___ Wybrany fragment

Radio Opole » Kraj i świat
2022-06-26, 08:20 Autor: PAP

Gen. Cieniuch: uznanie Rosji za przeciwnika spowoduje stałą obecność wojsk NATO w naszym regionie

Jeśli nowa koncepcja strategiczna NATO określi Rosję jako przeciwnika, naturalną konsekwencją będzie stała obecność sojuszniczych wojsk w naszym regionie – przewiduje były szef Sztabu Generalnego WP, były ambasador w Turcji gen. w st. spocz. Mieczysław Cieniuch.

Nową koncepcję strategiczną, definiującą wyzwania oraz wskazującej zadania wojskowe i polityczne, ma przyjąć zaplanowany na 29-30 czerwca szczyt NATO w Madrycie.


"Szczyt do którego się zbliżamy, jak każdy szczyt Sojuszu, jest dla nas ważny ze względu na nasze miejsce w sensie geograficznym i pod względem członkostwa w NATO. Nasze położenie wymaga ciągłej czujności wokół decyzji, które zapadają na spotkaniach szefów państw i rządów" – powiedział PAP gen. Cieniuch PAP. Dodał, że tegoroczny szczyt będzie istotny także ze względu na inwazję Rosji na Ukrainę.


"Mamy konflikt na naszych granicach. Nie jest to konflikt NATO z którymś z sąsiadów, ale jest to konflikt zbrojny, a ponieważ Sojusz ma charakter obronno-polityczny, konflikt jest w centrum zainteresowania NATO" – zaznaczył.


Podkreślił znaczenie dla Polski nowej koncepcji strategicznej, którą Sojusz ma się kierować przez najbliższe lata. "Z tego, co czytamy – nie wiemy, czy to pełna wiedza czy częściowa, czy zostanie jeszcze skorygowana – Sojusz ma jednoznacznie zdefiniować Rosję jako przeciwnika. To definicja bardzo ważna, kolejne decyzje narodowe i sojusznicze będą musiały ją uwzględniać" – powiedział były szef SGWP.


"Dla nas to ważne ze względu na stałą sojuszniczą obecność na terytorium naszym i państw bałtyckich i w ogóle w naszym regionie. Ta stała obecność będzie naturalną konsekwencją tego zapisu – o ile rzeczywiście utrzyma się on w koncepcji" – zaznaczył.


Wyraził nadzieję, że w dokumentach szczytu zostanie odzwierciedlone stanowisko Polski, Sojusz wyrazi też poparcie dla Ukrainy. "Chociaż Sojusz jako organizacja nie angażuje się bezpośrednio po stronie ukraińskiej, to zdecydowana większość państw członkowskich, jeżeli nie wszystkie, jednoznacznie opowiadają się po stronie ukraińskiej w tym konflikcie. Potwierdziły to spotkania grupy kontaktowej ministrów obrony Ramstein 1, 2 i 3" – powiedział gen. Cieniuch.

______

▸ **Zadania do wykonania**:
A – Czy poniższe stwierdzenia są zgodne z tekstem o szczycie NATO? Przy każdym odpowiedz „tak” lub „nie” i przytocz rozstrzygające słowa tekstu. (i) Szczyt NATO w Madrycie zaplanowano na 29–30 czerwca. (ii) Mieczysław Cieniuch jest obecnym szefem Sztabu Generalnego WP. (iii) Według gen. Cieniucha Sojusz jako organizacja angażuje się bezpośrednio po stronie ukraińskiej.
B – Napisz dalszy ciąg tekstu o szczycie NATO, zaczynając od miejsca, w którym się kończy.

___ Zebrany materiał

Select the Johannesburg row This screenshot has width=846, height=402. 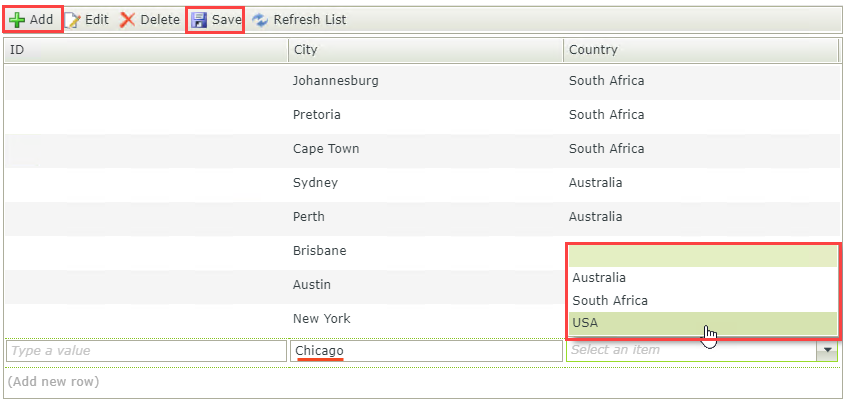click(335, 81)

______

▸ **Odpowiedzi do zadań**:
A –
(i) Tak: „zaplanowany na 29-30 czerwca szczyt NATO w Madrycie”.
(ii) Nie: „były szef Sztabu Generalnego WP”.
(iii) Nie: „Sojusz jako organizacja nie angażuje się bezpośrednio po stronie ukraińskiej”.

B –
Zaznaczył, że są to nie tylko deklaracje, ale kraje NATO "rzeczywiście udzielają daleko idącej pomocy, która ma zasadnicze znaczenie w tym konflikcie i pozwala Ukrainie odnosić sukcesy. Mamy nadzieję, że tak będzie i w przyszłości, i że pozwolą one Ukrainie przystąpić do rozmów pokojowych z lepszej pozycji - takiej, która pozwoli Ukrainie obronić jej narodowe interesy".


Zauważył, że w wypowiedziach sekretarza generalnego widać, że NATO "coraz częściej wyraża zainteresowanie sytuacją na Dalekim Wschodzie, w regionie Indo-Pacyfiku, który do tej pory rzadko znajdował się na sojuszniczej agendzie". "Mówiło się o zmianie kierunku polityki Stanów Zjednoczonych, które coraz mniej interesują się Europą na korzyść Indo-Pacyfiku. W tej chwili obserwujemy, że Sojusz również zaczyna się interesować tym regionem" – powiedział generał.


Zwrócił uwagę na zapowiedź udziału w szczycie premiera Japonii. Zdaniem gen. Cieniucha "do twardych zapisów o zaangażowaniu w tym regionie jeszcze nie dojdzie, ale sam fakt postawienia na agendzie tego tematu jest już początkiem jakiegoś procesu".


"Sojusz, do momentu usunięcia muru berlińskiego, miał jasno zdefiniowane cele i przeciwnika. To był czarno-biały okres w historii NATO. Po rozpadzie układu dwubiegunowego Sojusz szukał sobie miejsca; po zamachach z 11 września angażował się – to był jedyny przypadek użycia art. 5 – na walkę z terroryzmem. Oglądaliśmy to w Afganistanie i w rogu Afryki. Nastąpił okres mentalnego odejścia od art. 5 i skupienia się na światowym terroryzmie. Obecnie mamy powrót do przyznania najwyższej rangi artykułowi 5, do jasno zdefiniowanych ról" – powiedział.


"Natomiast zainteresowanie się regionem Dalekiego Wschodu może być jaskółką nowej definicji roli Sojuszu" – ocenił gen. Cieniuch. Zaznaczył, że "nie będzie to łatwe, ponieważ w traktacie waszyngtońskim obszar zainteresowania Sojuszu jest zdefiniowany i Indo-Pacyfiku tam nie ma". "Ale to oczywiście nie wyklucza początku procesu przekształcania go w globalną organizację bezpieczeństwa" – dodał.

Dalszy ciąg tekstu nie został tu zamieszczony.